(Stored dataset items)
◇ ◇ ◇ ◇ ◇ ◇ ◇

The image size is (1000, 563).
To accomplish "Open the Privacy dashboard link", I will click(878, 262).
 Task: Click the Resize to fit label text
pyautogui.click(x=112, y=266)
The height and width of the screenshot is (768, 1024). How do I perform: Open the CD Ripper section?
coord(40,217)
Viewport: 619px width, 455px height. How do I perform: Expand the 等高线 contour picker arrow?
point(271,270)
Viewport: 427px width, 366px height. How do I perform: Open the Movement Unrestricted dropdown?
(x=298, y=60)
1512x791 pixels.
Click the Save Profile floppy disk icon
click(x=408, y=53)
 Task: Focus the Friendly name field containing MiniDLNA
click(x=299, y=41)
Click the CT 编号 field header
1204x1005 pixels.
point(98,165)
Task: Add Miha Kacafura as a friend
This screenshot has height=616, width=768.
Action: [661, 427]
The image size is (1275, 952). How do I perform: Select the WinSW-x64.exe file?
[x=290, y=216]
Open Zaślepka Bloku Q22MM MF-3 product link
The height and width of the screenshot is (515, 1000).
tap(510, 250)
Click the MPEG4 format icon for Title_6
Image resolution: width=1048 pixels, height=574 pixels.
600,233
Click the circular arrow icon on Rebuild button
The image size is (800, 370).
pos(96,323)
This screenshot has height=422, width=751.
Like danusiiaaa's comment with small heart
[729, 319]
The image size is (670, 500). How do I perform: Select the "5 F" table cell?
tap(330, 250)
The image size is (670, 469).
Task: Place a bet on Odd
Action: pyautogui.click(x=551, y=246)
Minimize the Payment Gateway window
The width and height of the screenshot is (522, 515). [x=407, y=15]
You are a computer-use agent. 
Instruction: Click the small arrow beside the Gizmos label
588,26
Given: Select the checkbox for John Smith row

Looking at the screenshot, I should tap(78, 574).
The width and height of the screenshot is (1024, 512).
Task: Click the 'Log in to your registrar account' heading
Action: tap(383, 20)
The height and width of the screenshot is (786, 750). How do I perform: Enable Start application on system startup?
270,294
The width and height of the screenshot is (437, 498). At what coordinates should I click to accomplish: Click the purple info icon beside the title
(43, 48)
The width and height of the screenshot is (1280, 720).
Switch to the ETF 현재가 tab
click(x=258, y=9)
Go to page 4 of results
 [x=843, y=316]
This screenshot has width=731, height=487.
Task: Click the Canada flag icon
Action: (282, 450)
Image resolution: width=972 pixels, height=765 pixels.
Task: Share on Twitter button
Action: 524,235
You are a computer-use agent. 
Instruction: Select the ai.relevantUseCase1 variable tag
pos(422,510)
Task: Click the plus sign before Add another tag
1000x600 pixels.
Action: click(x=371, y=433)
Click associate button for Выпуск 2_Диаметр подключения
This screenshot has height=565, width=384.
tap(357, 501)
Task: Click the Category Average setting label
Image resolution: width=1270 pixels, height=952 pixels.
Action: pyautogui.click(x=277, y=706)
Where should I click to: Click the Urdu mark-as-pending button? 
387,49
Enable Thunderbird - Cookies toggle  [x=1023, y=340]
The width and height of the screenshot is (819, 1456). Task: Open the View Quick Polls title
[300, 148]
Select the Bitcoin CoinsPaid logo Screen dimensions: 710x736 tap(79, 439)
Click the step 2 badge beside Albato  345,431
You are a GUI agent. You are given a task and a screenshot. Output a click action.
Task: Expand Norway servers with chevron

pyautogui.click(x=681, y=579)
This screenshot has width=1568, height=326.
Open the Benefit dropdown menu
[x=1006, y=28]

◇ ◇ ◇ ◇ ◇ ◇ ◇

Your objective:
Word for word, copy the line containing "You are a GUI" and each line after it to the end of the records, and nothing besides.

Solution below:
You are a GUI agent. You are given a task and a screenshot. Output a click action.
Task: Expand Norway servers with chevron

pyautogui.click(x=681, y=579)
This screenshot has width=1568, height=326.
Open the Benefit dropdown menu
[x=1006, y=28]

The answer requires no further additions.